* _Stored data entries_
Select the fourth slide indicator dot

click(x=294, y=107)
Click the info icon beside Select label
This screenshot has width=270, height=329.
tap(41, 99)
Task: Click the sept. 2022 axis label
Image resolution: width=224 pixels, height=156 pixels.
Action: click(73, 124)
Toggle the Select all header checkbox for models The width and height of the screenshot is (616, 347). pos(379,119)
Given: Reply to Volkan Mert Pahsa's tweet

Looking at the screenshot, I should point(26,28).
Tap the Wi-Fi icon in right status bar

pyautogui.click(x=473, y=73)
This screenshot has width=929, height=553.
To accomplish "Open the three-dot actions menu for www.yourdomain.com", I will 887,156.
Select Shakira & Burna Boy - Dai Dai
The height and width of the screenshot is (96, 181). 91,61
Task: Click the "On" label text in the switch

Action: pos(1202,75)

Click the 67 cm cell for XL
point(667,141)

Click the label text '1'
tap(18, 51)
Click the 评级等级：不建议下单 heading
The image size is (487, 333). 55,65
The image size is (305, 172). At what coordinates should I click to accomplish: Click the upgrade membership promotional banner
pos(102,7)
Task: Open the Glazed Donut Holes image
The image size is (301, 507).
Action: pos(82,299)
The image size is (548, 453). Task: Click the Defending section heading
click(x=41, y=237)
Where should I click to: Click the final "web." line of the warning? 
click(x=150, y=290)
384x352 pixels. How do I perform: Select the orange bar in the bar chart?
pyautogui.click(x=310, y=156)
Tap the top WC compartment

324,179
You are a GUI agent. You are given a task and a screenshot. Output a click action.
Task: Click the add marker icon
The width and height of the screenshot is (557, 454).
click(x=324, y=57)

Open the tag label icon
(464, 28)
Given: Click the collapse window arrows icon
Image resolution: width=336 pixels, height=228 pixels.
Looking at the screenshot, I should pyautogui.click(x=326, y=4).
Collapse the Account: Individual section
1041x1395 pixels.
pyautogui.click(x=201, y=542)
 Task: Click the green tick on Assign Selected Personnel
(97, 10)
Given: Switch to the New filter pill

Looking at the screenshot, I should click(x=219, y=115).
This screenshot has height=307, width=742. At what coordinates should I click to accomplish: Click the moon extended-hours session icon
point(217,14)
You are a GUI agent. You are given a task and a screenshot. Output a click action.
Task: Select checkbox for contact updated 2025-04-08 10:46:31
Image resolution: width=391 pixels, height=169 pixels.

* _Brief_
All the records above need to be printed exactly.

* _Exercise output_
Select the fourth slide indicator dot

click(x=294, y=107)
Click the info icon beside Select label
This screenshot has width=270, height=329.
tap(41, 99)
Task: Click the sept. 2022 axis label
Image resolution: width=224 pixels, height=156 pixels.
Action: click(73, 124)
Toggle the Select all header checkbox for models The width and height of the screenshot is (616, 347). pos(379,119)
Given: Reply to Volkan Mert Pahsa's tweet

Looking at the screenshot, I should point(26,28).
Tap the Wi-Fi icon in right status bar

pyautogui.click(x=473, y=73)
This screenshot has width=929, height=553.
To accomplish "Open the three-dot actions menu for www.yourdomain.com", I will 887,156.
Select Shakira & Burna Boy - Dai Dai
The height and width of the screenshot is (96, 181). 91,61
Task: Click the "On" label text in the switch

Action: pos(1202,75)

Click the 67 cm cell for XL
point(667,141)

Click the label text '1'
tap(18, 51)
Click the 评级等级：不建议下单 heading
The image size is (487, 333). 55,65
The image size is (305, 172). At what coordinates should I click to accomplish: Click the upgrade membership promotional banner
pos(102,7)
Task: Open the Glazed Donut Holes image
The image size is (301, 507).
Action: pos(82,299)
The image size is (548, 453). Task: Click the Defending section heading
click(x=41, y=237)
Where should I click to: Click the final "web." line of the warning? 
click(x=150, y=290)
384x352 pixels. How do I perform: Select the orange bar in the bar chart?
pyautogui.click(x=310, y=156)
Tap the top WC compartment

324,179
You are a GUI agent. You are given a task and a screenshot. Output a click action.
Task: Click the add marker icon
The width and height of the screenshot is (557, 454).
click(x=324, y=57)

Open the tag label icon
(464, 28)
Given: Click the collapse window arrows icon
Image resolution: width=336 pixels, height=228 pixels.
Looking at the screenshot, I should pyautogui.click(x=326, y=4).
Collapse the Account: Individual section
1041x1395 pixels.
pyautogui.click(x=201, y=542)
 Task: Click the green tick on Assign Selected Personnel
(97, 10)
Given: Switch to the New filter pill

Looking at the screenshot, I should click(x=219, y=115).
This screenshot has height=307, width=742. At what coordinates should I click to accomplish: Click the moon extended-hours session icon
point(217,14)
You are a GUI agent. You are given a task and a screenshot. Output a click action.
Task: Select checkbox for contact updated 2025-04-08 10:46:31
Image resolution: width=391 pixels, height=169 pixels.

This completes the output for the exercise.